Top of Provided information
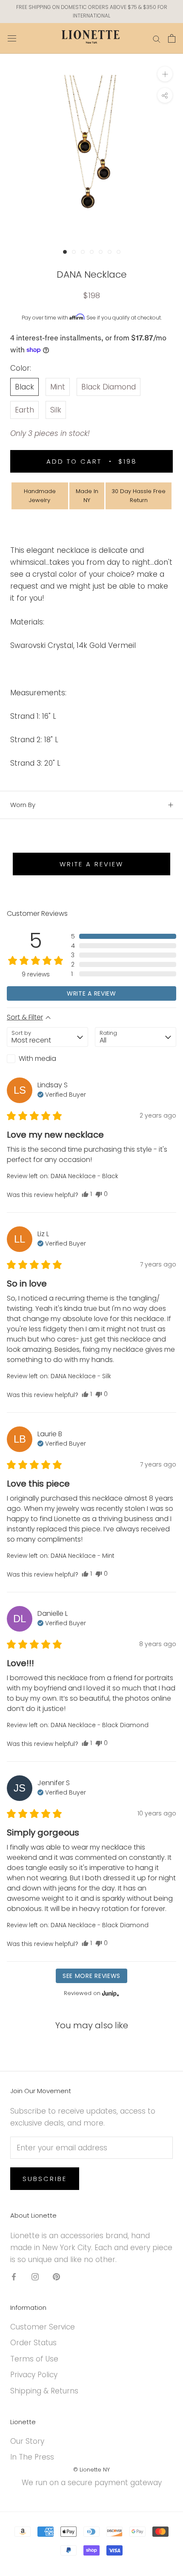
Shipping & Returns (44, 2391)
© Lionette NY (91, 2470)
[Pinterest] (56, 2276)
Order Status (33, 2343)
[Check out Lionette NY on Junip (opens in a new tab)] (109, 1993)
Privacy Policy (33, 2375)
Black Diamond (108, 387)
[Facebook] (13, 2276)
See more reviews (91, 1976)
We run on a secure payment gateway (92, 2482)
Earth (24, 410)
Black (24, 387)
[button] (123, 936)
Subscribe (45, 2178)
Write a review (91, 864)
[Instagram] (35, 2276)
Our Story (27, 2441)
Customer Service (42, 2327)
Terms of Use (34, 2359)
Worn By (22, 804)
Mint (57, 387)
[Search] (156, 38)
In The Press (32, 2457)
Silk (55, 410)
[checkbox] (47, 1059)
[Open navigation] (12, 38)
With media (37, 1058)
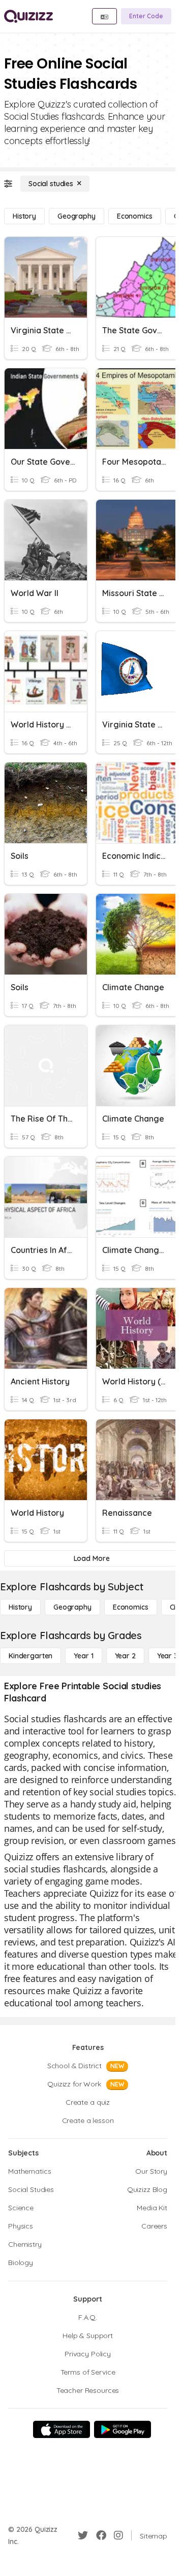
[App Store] (61, 2429)
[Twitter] (83, 2535)
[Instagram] (118, 2535)
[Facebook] (101, 2535)
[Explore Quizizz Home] (28, 16)
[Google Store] (122, 2429)
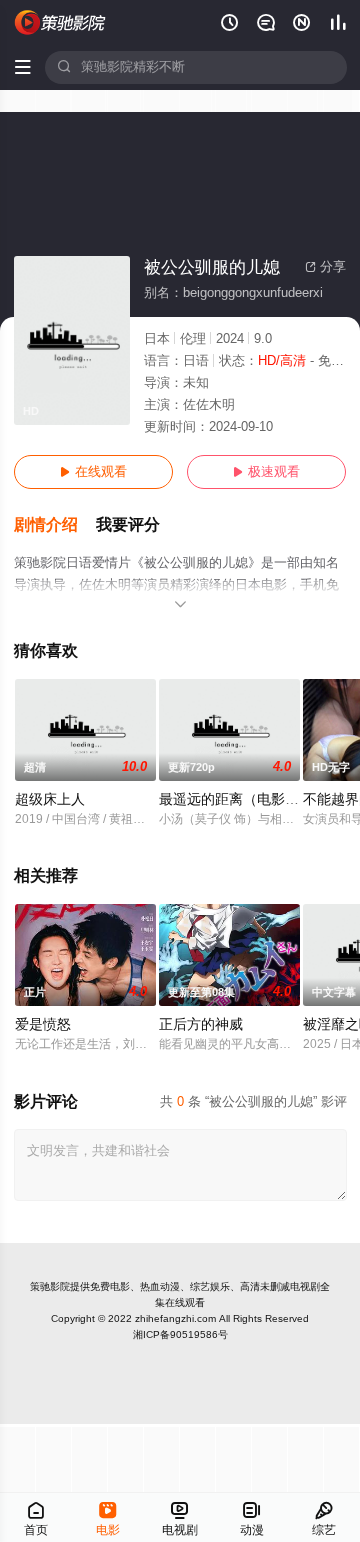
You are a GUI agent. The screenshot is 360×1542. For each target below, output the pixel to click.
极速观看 (266, 472)
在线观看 (93, 472)
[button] (55, 525)
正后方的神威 (201, 1024)
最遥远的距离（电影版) (231, 799)
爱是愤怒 (43, 1024)
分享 (325, 267)
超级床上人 (50, 799)
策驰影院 (50, 1286)
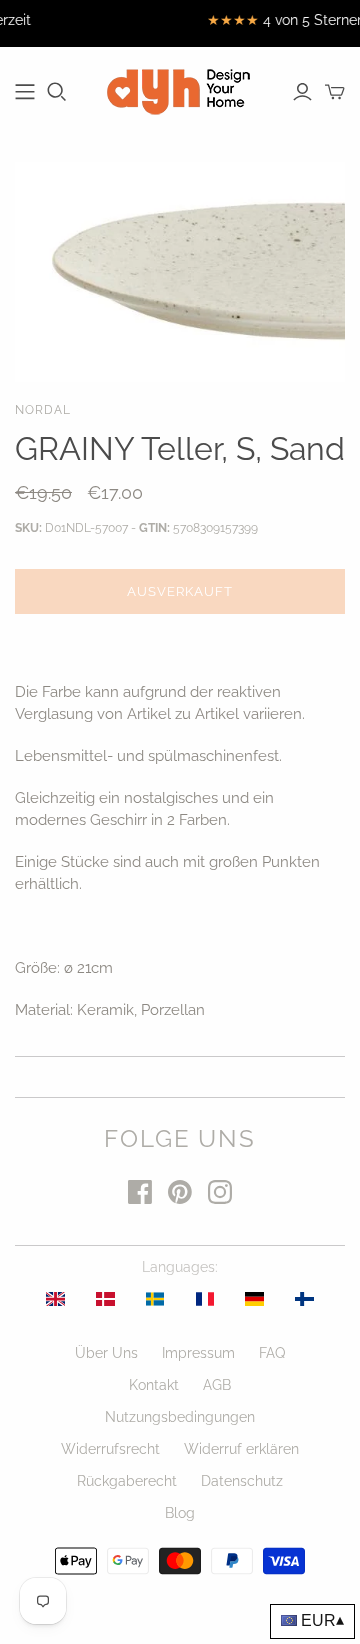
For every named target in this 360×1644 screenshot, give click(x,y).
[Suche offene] (57, 92)
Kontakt (154, 1385)
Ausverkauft (180, 591)
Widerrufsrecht (110, 1449)
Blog (180, 1513)
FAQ (272, 1353)
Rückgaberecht (127, 1481)
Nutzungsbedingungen (180, 1417)
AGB (217, 1385)
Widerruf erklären (241, 1449)
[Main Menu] (25, 92)
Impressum (198, 1353)
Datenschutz (242, 1481)
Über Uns (106, 1353)
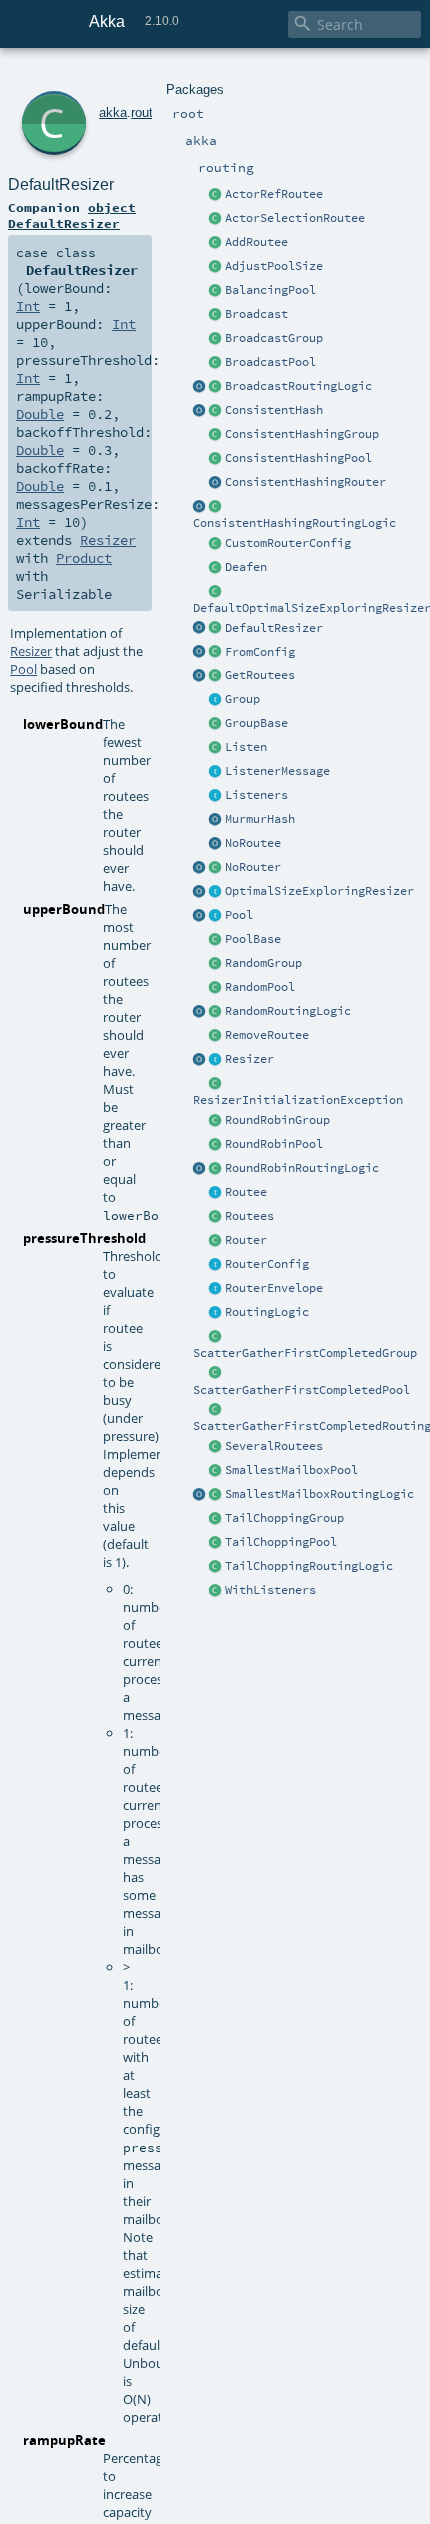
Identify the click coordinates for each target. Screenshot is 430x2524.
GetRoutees (260, 675)
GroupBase (256, 723)
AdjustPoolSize (274, 266)
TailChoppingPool (281, 1542)
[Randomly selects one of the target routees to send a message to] (216, 1012)
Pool (239, 915)
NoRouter (253, 867)
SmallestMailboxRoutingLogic (319, 1494)
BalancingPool (270, 290)
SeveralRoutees (274, 1446)
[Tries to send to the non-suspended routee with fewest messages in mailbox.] (216, 1495)
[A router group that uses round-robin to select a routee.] (216, 1121)
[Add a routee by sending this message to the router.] (216, 243)
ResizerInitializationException (298, 1100)
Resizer (249, 1059)
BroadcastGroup (274, 338)
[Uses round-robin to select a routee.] (216, 1169)
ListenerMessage (277, 771)
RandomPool (260, 987)
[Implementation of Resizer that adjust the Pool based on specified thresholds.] (216, 629)
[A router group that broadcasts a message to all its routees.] (216, 339)
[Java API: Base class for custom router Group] (216, 724)
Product (84, 558)
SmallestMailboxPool (291, 1470)
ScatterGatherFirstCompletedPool (301, 1390)
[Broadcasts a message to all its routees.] (216, 387)
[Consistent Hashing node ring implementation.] (216, 411)
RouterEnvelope (274, 1288)
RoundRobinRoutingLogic (302, 1168)
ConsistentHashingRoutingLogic (294, 523)
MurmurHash (260, 819)
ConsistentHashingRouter (305, 482)
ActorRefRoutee (274, 194)
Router (246, 1240)
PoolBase (253, 939)
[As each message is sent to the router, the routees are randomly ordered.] (216, 1567)
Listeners (256, 795)
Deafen (246, 567)
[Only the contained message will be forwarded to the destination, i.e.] (216, 1289)
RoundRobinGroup (277, 1120)
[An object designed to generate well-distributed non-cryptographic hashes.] (216, 820)
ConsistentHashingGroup (302, 434)
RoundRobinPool (274, 1144)
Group (242, 699)
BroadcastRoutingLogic (298, 386)
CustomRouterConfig (288, 543)
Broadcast (256, 314)
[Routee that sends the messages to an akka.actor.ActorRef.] (216, 195)
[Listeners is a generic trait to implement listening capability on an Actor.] (216, 796)
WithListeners (270, 1590)
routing (150, 112)
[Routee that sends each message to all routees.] (216, 1447)
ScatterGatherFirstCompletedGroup (305, 1353)
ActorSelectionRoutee (295, 218)
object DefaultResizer (72, 215)
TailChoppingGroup (284, 1518)
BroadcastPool (270, 362)
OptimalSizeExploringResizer (319, 891)
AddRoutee (256, 242)
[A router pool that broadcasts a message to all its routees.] (216, 363)
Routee (246, 1192)
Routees (249, 1216)
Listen (246, 747)
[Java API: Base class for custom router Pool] (216, 940)
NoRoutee (253, 843)
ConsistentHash (274, 410)
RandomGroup (263, 963)
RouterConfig (267, 1264)
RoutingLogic (267, 1312)
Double (40, 414)
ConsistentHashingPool (298, 458)
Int (28, 306)
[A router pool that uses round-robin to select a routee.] (216, 1145)
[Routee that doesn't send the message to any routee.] (216, 844)
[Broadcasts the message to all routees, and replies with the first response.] (216, 1410)
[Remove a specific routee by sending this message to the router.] (216, 1036)
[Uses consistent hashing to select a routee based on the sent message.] (216, 507)
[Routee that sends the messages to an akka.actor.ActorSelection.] (216, 219)
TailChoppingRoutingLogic (309, 1566)
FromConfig (260, 652)
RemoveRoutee (267, 1035)
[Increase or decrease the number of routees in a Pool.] (216, 267)
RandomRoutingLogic (288, 1011)
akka (113, 112)
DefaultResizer (274, 628)
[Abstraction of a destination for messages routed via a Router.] (216, 1193)
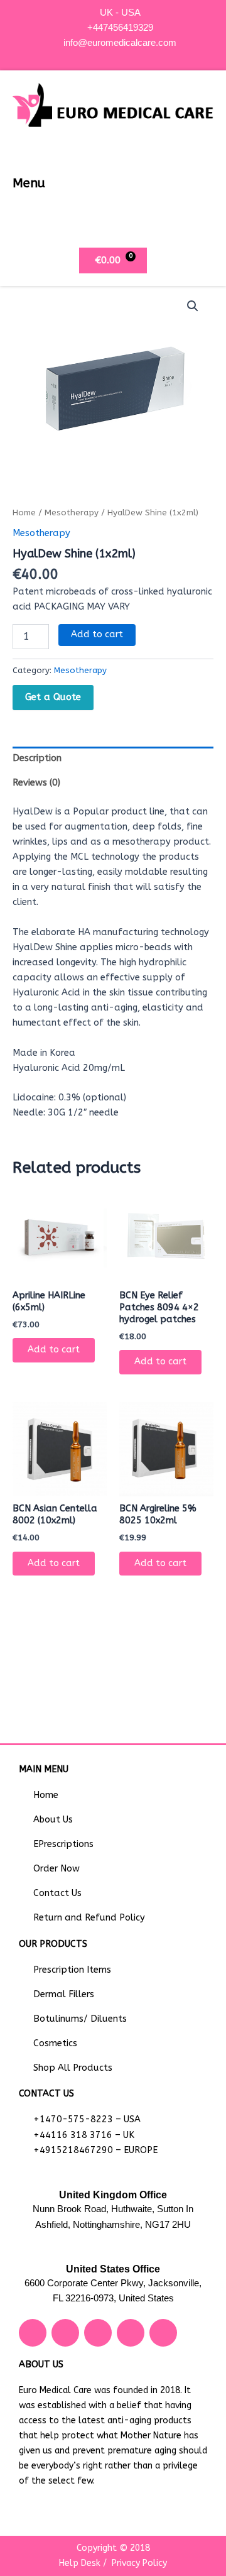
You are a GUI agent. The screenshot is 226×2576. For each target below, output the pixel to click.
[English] (120, 55)
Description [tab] (37, 758)
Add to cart (97, 634)
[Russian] (132, 55)
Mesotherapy (72, 513)
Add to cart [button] (54, 1349)
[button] (203, 182)
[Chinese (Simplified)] (107, 55)
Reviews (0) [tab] (36, 782)
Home (24, 513)
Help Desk (79, 2563)
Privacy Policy (139, 2563)
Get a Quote (53, 697)
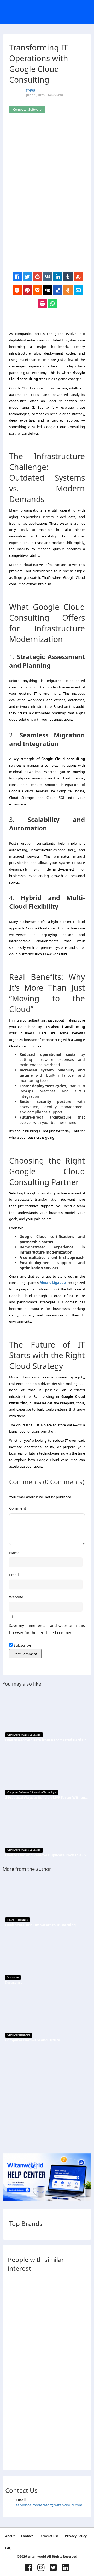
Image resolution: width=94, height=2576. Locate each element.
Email (14, 1574)
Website (16, 1597)
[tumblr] (68, 277)
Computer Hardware (18, 2034)
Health (11, 1919)
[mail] (78, 290)
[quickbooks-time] (13, 2423)
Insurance (13, 1977)
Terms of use (49, 2536)
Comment (17, 1508)
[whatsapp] (52, 303)
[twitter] (27, 277)
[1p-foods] (13, 2329)
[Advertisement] (47, 225)
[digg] (47, 290)
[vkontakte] (47, 277)
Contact (27, 2536)
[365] (13, 2408)
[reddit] (17, 290)
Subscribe (22, 1645)
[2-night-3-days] (13, 2361)
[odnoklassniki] (68, 290)
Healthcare (22, 1919)
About (10, 2536)
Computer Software (18, 1734)
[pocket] (37, 290)
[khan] (13, 2282)
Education (35, 1734)
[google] (37, 277)
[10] (13, 2313)
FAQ (8, 2548)
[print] (42, 303)
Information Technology (43, 1792)
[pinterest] (27, 290)
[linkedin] (57, 277)
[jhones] (13, 2439)
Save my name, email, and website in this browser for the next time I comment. (47, 1629)
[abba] (13, 2298)
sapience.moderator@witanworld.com (49, 2504)
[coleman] (13, 2455)
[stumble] (78, 277)
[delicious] (57, 290)
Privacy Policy (76, 2536)
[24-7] (13, 2376)
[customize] (13, 2345)
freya (30, 90)
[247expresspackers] (13, 2392)
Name (14, 1552)
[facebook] (17, 277)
Bottom of Provided information
# Instructions to follow:
Each line in the entries above that includes the word "akka" counts once; state the total and nothing else.

# Response to the task:
3